Copy the records word for word, from the line with "Given: Open unified messaging in sidebar" through the end of the records, leaving out the pictures.
------------------------------------------------------------------------
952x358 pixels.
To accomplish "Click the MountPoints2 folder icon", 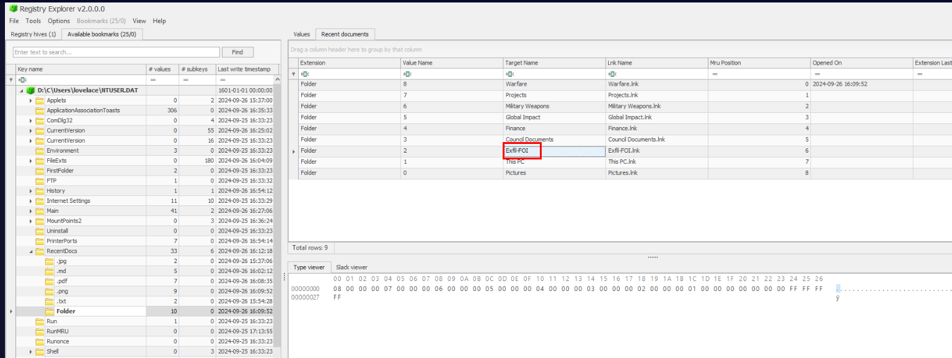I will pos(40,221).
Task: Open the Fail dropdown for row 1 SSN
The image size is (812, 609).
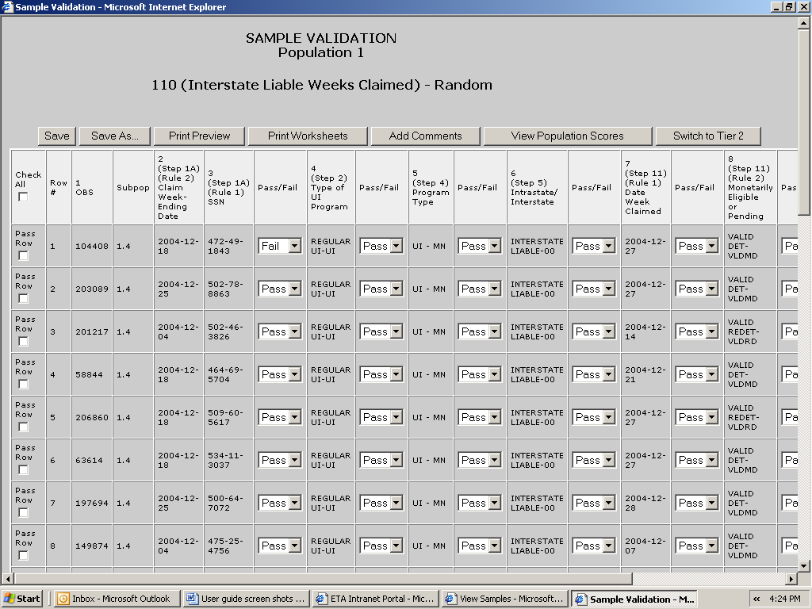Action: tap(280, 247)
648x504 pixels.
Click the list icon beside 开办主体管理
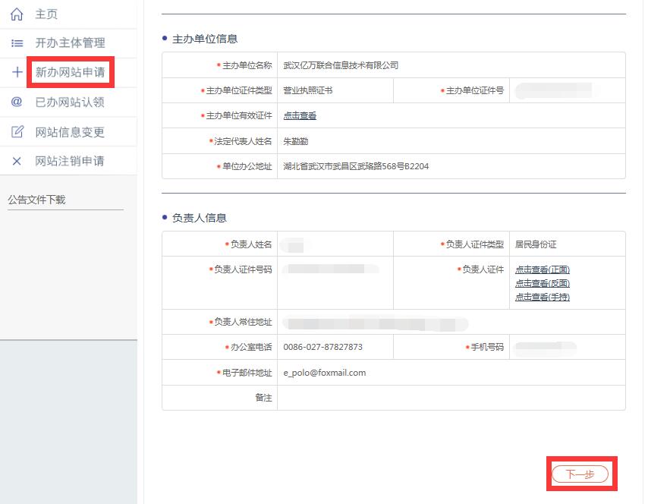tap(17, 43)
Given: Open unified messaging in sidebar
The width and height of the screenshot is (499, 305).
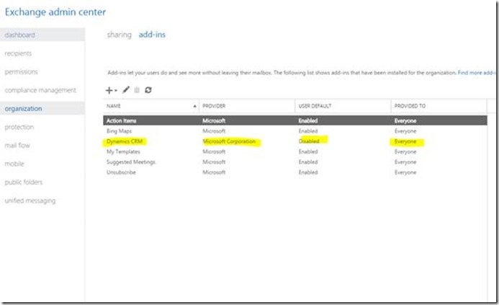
------------------------------------------------------------------------
## EXPECTED OUTPUT
Given: Open unified messaging in sidebar
The width and height of the screenshot is (499, 305).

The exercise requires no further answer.